Using Midwestern Dairy Cows to Power California Trucks

In the past two years, I have reviewed more contracts related to construction of anaerobic digesters than in the prior two decades of my career. For years, the financial case for building these mini power plants did not exist. The upfront costs outweighed the long-term financial benefit for all but the largest livestock farms. But about two years ago, the cost/benefit analysis tipped the other way.
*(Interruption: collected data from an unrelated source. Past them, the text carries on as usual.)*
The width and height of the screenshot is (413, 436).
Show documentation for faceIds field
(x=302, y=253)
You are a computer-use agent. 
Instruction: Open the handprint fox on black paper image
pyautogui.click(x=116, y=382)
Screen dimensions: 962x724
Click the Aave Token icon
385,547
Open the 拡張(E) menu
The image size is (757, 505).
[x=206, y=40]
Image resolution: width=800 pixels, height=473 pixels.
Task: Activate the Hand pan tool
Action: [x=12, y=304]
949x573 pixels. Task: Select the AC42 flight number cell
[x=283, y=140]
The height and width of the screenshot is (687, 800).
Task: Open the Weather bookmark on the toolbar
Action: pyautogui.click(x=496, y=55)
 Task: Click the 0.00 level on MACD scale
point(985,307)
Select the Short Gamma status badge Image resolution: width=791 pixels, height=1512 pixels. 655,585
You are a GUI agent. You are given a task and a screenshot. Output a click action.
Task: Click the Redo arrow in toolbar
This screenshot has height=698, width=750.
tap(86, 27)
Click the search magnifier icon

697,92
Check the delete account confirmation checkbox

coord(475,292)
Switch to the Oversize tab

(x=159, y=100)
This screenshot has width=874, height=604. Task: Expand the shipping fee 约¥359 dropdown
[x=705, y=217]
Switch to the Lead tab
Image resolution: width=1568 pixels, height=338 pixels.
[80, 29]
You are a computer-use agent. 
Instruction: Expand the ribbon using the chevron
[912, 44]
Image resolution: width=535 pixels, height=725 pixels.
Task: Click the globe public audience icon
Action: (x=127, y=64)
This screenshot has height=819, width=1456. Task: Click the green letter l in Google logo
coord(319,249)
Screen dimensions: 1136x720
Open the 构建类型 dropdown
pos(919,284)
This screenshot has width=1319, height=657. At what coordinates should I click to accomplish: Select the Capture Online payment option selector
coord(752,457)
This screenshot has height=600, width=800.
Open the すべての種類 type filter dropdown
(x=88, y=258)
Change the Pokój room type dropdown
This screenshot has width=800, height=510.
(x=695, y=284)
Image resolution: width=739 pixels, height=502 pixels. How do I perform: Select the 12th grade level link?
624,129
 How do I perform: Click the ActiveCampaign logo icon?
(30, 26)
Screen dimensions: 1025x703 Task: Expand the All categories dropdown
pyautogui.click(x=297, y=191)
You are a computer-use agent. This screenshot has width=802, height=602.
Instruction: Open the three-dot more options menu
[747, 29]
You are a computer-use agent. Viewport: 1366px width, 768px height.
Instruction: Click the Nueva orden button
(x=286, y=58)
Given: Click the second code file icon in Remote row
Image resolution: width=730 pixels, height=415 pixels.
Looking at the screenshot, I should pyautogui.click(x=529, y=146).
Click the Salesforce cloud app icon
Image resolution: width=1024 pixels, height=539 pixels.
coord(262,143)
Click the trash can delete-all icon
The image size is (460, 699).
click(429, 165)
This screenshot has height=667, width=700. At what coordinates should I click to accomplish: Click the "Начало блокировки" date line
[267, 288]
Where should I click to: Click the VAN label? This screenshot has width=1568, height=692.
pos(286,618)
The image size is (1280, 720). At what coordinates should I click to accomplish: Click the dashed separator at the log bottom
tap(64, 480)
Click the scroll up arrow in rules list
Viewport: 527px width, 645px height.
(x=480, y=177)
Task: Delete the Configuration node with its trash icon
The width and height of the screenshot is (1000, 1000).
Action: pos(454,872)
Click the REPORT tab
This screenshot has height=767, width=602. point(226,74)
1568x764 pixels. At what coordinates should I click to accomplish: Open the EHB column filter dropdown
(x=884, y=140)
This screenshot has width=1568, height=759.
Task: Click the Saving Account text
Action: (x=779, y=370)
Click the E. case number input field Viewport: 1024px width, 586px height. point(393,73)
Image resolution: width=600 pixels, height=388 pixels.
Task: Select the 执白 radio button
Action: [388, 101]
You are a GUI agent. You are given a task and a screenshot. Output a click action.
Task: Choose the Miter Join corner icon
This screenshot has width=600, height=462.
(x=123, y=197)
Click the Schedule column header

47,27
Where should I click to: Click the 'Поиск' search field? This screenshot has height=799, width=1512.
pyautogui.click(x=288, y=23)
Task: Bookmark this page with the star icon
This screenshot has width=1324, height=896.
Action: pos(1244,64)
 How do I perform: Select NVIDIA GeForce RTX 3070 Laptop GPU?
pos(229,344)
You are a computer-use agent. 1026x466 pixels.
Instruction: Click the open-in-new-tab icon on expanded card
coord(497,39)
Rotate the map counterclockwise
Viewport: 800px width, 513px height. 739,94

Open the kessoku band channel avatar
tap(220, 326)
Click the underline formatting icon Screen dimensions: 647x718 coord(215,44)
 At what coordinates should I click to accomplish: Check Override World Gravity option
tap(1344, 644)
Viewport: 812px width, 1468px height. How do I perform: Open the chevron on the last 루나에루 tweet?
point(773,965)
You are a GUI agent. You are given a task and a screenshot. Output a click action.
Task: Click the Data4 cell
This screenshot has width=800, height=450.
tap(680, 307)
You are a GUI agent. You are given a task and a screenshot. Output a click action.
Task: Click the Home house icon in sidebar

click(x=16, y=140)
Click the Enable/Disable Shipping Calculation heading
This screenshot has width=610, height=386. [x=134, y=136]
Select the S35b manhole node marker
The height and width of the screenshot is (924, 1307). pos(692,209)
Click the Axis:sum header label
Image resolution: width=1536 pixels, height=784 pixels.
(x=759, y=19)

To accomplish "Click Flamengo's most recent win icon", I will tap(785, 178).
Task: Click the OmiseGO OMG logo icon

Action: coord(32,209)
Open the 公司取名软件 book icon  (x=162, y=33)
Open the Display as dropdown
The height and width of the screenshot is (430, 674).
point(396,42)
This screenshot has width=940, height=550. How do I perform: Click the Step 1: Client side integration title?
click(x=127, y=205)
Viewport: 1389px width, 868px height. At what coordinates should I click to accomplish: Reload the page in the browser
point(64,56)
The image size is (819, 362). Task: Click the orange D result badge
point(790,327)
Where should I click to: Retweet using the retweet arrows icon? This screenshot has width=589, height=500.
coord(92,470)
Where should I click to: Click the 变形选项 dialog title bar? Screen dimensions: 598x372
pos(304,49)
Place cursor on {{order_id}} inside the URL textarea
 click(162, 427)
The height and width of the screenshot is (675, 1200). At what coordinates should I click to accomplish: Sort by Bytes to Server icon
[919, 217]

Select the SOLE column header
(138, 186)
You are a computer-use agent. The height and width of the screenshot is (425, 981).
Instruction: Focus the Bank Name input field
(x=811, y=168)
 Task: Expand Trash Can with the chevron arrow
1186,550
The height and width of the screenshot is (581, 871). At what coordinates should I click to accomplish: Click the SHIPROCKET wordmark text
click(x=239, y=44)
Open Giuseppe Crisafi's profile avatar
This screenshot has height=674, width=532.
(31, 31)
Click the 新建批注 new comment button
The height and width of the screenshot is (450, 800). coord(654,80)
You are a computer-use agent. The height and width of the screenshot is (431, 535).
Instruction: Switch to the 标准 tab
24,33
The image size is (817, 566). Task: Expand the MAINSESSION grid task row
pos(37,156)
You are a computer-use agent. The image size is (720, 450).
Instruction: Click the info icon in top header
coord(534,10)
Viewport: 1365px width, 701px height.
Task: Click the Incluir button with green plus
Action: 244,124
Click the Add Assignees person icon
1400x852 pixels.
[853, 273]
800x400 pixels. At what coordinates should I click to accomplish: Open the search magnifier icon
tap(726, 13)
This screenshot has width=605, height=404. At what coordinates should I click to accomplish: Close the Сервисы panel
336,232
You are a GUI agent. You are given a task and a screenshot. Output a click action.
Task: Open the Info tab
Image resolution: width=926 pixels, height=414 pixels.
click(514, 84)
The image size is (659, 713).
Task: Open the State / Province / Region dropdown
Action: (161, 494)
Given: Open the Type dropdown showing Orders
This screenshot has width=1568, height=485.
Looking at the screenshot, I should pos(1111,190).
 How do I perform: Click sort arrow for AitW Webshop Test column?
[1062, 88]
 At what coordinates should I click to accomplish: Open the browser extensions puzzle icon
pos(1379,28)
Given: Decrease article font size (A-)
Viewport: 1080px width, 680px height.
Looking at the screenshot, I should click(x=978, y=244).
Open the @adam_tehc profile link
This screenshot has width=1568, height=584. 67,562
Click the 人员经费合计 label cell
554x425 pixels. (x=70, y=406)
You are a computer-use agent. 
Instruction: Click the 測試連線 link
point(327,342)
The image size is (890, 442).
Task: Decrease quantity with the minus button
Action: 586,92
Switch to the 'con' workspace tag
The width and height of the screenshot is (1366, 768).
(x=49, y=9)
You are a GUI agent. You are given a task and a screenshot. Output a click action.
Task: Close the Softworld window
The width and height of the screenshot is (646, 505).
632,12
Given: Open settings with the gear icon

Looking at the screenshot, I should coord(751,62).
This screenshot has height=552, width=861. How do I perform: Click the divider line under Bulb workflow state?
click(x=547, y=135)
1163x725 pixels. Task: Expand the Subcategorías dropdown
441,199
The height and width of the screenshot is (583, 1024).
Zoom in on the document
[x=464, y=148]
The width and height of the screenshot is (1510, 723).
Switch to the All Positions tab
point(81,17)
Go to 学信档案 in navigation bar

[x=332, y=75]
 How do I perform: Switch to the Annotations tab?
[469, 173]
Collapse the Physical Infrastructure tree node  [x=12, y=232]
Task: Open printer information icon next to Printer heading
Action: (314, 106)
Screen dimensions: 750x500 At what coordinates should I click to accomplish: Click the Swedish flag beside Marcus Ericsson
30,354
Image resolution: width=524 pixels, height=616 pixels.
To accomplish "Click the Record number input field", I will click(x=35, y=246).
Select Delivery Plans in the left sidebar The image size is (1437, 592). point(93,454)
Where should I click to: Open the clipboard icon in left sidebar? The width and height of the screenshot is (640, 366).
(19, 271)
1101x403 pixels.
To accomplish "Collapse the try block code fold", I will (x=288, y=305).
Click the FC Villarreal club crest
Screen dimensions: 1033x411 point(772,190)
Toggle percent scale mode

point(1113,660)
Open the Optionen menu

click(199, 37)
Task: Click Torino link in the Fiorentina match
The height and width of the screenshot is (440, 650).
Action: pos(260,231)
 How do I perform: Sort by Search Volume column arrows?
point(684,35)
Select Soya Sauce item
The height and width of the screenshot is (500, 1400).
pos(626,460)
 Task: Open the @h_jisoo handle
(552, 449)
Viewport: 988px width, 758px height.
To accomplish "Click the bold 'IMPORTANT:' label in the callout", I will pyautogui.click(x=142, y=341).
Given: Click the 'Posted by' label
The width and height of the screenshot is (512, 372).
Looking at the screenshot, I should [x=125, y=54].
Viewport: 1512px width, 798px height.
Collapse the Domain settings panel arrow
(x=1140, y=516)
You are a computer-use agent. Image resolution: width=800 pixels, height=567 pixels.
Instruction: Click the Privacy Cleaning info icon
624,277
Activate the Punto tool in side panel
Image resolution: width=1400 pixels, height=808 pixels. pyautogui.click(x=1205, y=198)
As a result, today there is coming wave of new anaerobic digesters on midwestern dairy farms. 

More remarkable, these new digesters are generating biogas that, rather than being used locally to generate electricity, is instead pumped into existing natural gas pipelines that crisscross the United States, ending in terminals on the western seaboard. Trucks in California will literally be fueled by cow manure from Indiana dairy farms. 

What happened that pushed this technology over the hump?  In past few years, California adopted a low carbon fuel standard (LCFS) that creates incentive credits for biogas that is converted into renewable natural gas (RNG).  Oil giants like BP and Shell are working to find ways to reduce their climate change impact, and buying RNG is one way to meet the LCFS. Biogas from anaerobic digesters has a two-fold benefit—harvesting methane from dairy manure reduces a atmospheric methane, a greenhouse gas that otherwise would have been released to the atmosphere, and by powering vehicles that otherwise would have been burned fossil fuel.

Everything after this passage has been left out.